Stored data entries
==========
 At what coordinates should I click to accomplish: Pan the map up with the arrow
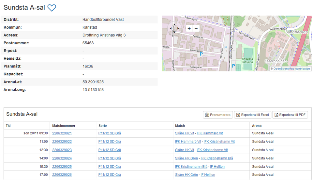(174, 24)
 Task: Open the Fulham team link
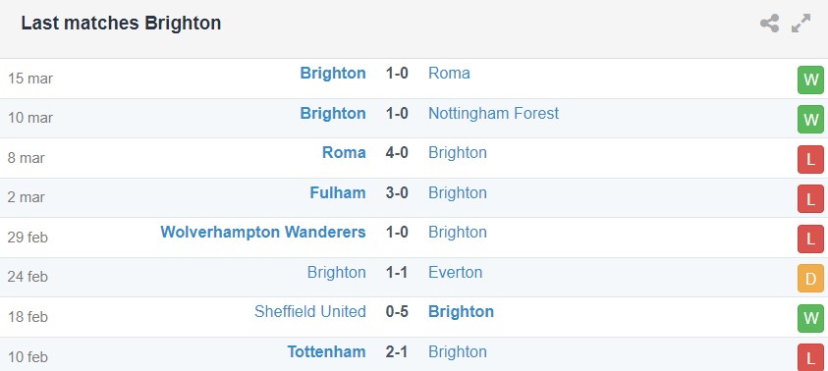pos(338,192)
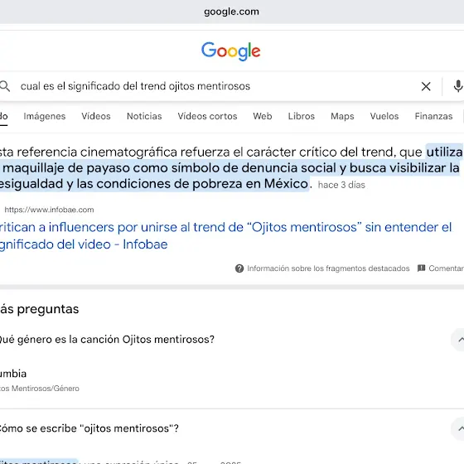Switch to the Maps tab
This screenshot has height=464, width=464.
(x=342, y=116)
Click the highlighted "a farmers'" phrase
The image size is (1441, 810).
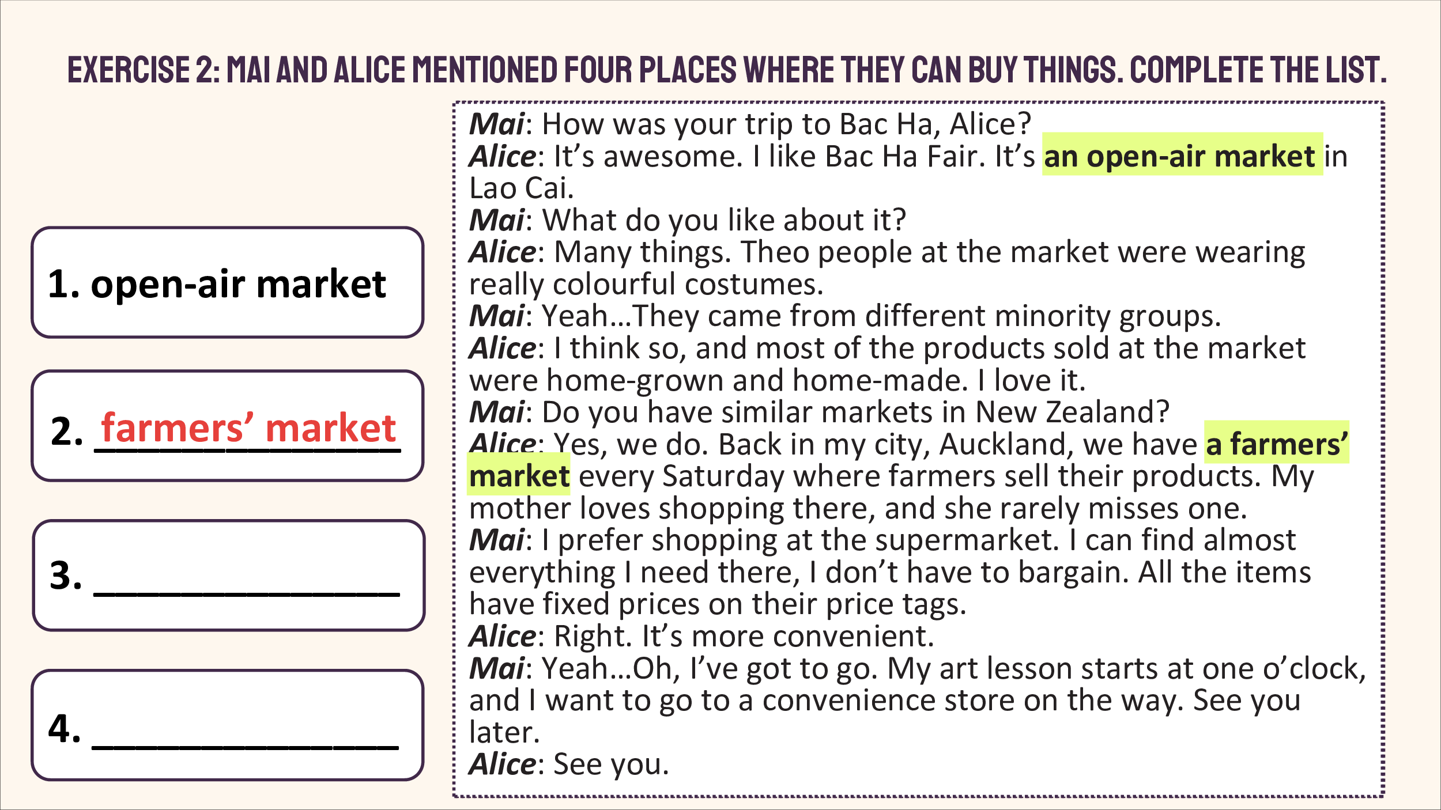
==========
PROBLEM
Give back every record above exactly as written, skipping each picture.

TASK OUTPUT
 At what coordinates should I click to accomplish: Pan the map up with the arrow
(174, 24)
 Task: Open the Fulham team link
pos(338,192)
Switch to the Maps tab
This screenshot has height=464, width=464.
(x=342, y=116)
Click the highlighted "a farmers'" phrase
The image size is (1441, 810).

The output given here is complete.